So what you want here to do this gracefully is the AJAX programming method, which is a whole paradigm of programming that is quite involved; there's no way we could possibly teach you in a single answer. The basic idea is that, in javascript, you need to initiate a request, and then you need event-handling code to listen for the response, do error handling, and then update the HTML on-page to reflect whatever response you got from the script you called.

Then in the PHP script that got called, you put the SQL query to actually delete the appropriate row in the table in the database.

If you look up some basic AJAX tutorials and you feel like you're in over your head, you might want to rethink a simpler way of doing this that is perhaps a bit clunkier or old-fashioned ("Web 1.0") to the user.

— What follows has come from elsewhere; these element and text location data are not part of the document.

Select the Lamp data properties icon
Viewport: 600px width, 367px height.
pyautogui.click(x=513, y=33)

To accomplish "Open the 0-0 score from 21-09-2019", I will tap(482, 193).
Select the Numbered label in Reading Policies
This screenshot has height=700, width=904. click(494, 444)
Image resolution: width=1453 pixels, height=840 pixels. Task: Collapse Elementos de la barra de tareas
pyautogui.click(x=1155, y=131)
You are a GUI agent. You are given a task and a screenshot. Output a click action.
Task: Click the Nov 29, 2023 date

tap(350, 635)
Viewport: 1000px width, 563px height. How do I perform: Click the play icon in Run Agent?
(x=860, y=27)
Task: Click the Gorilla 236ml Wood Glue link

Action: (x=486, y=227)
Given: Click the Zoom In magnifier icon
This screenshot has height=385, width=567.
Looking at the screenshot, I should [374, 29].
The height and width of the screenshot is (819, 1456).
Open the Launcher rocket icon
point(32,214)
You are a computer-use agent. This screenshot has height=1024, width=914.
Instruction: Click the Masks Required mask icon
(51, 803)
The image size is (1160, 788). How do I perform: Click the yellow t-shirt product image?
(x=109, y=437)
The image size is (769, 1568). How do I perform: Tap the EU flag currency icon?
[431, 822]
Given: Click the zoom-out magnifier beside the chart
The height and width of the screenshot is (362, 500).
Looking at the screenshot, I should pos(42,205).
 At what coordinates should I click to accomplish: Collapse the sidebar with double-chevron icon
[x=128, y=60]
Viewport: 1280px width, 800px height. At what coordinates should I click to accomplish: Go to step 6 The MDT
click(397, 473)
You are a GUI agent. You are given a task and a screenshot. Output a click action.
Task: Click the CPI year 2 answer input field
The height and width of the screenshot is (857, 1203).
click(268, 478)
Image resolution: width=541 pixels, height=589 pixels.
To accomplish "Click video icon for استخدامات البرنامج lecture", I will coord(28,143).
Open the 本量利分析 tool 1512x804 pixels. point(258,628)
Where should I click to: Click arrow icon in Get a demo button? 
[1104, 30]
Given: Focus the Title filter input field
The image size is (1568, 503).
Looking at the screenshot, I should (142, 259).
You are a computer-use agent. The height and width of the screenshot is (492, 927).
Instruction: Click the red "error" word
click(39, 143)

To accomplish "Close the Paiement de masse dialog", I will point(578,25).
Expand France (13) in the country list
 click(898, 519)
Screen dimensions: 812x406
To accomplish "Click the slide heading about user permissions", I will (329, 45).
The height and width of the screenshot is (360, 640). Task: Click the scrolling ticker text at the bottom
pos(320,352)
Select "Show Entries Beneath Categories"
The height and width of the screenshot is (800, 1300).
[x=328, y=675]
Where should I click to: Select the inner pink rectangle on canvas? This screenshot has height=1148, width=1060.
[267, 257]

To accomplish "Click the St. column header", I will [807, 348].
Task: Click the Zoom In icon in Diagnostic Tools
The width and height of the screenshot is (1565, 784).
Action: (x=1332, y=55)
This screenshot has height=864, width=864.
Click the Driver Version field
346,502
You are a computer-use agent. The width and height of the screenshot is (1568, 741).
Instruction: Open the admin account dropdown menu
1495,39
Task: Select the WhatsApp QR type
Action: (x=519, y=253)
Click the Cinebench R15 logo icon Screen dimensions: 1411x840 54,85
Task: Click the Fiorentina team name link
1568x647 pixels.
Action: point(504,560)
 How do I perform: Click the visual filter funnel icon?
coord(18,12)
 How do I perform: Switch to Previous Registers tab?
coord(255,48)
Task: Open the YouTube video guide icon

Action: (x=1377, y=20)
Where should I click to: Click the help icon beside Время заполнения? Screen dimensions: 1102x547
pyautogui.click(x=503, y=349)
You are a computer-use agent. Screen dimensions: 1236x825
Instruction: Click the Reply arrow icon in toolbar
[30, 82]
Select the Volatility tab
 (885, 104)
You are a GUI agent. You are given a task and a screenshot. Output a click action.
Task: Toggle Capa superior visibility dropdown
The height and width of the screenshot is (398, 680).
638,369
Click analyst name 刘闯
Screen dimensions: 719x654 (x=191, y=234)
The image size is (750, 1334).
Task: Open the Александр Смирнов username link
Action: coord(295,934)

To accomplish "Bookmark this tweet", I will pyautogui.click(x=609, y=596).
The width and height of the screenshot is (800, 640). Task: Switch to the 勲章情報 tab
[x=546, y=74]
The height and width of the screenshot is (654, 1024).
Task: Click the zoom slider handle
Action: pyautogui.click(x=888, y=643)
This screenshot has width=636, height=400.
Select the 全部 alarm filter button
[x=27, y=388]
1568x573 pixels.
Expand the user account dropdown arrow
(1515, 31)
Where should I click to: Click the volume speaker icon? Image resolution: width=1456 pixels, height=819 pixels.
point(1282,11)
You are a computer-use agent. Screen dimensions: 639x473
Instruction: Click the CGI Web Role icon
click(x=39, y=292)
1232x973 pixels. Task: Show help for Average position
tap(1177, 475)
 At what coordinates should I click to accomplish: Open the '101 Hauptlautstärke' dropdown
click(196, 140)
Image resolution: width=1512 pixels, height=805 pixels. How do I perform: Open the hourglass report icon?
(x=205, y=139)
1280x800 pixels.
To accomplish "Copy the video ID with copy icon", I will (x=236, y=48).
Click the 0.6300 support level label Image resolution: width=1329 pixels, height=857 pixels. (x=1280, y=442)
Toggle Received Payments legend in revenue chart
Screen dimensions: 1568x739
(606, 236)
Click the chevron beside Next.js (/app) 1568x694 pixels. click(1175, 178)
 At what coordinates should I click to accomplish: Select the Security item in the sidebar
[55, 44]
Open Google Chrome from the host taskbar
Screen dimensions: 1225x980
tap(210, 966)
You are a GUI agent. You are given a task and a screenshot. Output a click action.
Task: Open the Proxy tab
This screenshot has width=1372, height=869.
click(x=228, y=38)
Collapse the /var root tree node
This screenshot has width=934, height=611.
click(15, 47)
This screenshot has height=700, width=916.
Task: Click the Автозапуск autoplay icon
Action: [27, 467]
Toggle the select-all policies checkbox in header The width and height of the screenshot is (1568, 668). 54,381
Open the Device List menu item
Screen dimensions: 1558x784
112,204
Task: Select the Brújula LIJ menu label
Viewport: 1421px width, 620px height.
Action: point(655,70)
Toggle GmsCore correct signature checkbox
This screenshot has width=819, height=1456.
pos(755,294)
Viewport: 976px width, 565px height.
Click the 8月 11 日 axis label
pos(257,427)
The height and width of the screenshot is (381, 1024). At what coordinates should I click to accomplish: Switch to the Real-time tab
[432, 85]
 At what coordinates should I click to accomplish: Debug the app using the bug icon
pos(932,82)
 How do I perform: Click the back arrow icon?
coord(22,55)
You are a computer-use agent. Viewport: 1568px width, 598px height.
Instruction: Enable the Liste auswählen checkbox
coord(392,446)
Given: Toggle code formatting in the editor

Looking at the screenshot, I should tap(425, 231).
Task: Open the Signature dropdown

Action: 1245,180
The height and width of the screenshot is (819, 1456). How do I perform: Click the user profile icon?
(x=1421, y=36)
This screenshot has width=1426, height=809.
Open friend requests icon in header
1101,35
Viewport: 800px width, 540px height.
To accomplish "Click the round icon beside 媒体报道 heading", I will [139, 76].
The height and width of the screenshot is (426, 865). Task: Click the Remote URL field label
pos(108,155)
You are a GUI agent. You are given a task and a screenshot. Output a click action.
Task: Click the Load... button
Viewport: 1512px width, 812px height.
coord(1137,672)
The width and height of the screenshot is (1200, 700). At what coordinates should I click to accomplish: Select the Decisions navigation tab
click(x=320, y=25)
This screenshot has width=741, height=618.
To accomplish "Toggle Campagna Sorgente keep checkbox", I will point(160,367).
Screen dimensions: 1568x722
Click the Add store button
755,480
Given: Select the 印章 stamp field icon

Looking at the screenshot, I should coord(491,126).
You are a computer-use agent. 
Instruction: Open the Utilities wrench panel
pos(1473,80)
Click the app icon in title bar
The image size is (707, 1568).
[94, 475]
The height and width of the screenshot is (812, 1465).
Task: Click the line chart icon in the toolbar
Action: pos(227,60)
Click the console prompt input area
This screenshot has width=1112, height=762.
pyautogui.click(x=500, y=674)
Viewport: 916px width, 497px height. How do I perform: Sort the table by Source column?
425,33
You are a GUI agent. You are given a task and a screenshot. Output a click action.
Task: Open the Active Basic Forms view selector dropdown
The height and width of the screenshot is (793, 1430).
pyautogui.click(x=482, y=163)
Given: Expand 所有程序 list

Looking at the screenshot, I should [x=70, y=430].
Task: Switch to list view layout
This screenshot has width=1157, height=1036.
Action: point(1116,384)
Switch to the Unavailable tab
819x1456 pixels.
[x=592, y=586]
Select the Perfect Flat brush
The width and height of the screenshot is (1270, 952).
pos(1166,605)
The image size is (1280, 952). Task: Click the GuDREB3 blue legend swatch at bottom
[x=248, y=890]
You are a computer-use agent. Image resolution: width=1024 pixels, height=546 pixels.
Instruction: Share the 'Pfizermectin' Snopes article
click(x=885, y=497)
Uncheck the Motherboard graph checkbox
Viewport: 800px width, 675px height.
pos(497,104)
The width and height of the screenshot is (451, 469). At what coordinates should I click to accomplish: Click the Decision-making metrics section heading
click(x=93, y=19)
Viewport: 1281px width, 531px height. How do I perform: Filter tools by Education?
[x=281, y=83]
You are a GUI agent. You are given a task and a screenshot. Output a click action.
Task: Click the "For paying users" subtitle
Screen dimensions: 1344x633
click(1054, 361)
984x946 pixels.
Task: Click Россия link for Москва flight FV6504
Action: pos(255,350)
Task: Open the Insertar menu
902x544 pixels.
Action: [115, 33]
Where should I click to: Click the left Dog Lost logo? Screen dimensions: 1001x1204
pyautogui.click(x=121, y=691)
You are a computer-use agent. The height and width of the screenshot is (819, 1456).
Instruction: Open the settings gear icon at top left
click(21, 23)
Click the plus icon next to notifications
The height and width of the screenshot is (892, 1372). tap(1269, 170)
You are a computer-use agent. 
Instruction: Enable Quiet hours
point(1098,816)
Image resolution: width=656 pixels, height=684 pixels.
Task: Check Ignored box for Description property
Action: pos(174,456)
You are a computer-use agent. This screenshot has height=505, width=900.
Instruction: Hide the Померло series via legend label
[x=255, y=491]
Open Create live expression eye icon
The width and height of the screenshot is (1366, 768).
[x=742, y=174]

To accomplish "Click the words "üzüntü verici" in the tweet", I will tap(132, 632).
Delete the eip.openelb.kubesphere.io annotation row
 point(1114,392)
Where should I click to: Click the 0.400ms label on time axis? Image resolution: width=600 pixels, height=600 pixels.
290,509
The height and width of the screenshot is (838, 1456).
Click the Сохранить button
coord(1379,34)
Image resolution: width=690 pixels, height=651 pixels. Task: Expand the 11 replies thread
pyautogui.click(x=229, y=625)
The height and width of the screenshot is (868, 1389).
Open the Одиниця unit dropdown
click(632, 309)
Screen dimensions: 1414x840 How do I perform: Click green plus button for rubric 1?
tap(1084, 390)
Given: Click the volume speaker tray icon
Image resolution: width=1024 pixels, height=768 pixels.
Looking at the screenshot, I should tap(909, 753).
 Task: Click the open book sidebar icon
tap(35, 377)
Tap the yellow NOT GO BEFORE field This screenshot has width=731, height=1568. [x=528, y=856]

You can achieve what you want easily via HTML forms, use a form with action="/path/to/some_script.php" and then send the user to a new page, sending POST variables which are read by the PHP script. And then that page can just redirect back to the original page, displaying a refreshed version of the page after deleting the item. The tradeoff here is that the programming is much easier and less error-prone, and debugging is easier, but you need to send the user around to different pages. So you get less work, but a more clunky user experience.

It's your choice. If I were in your position, and I need to meet a nearby deadline, I would probably put up a quick solution using HTML forms, but I'd start learning AJAX, which is going to take months for you to do well. Then come back and put up a slick AJAX solution when you're ready.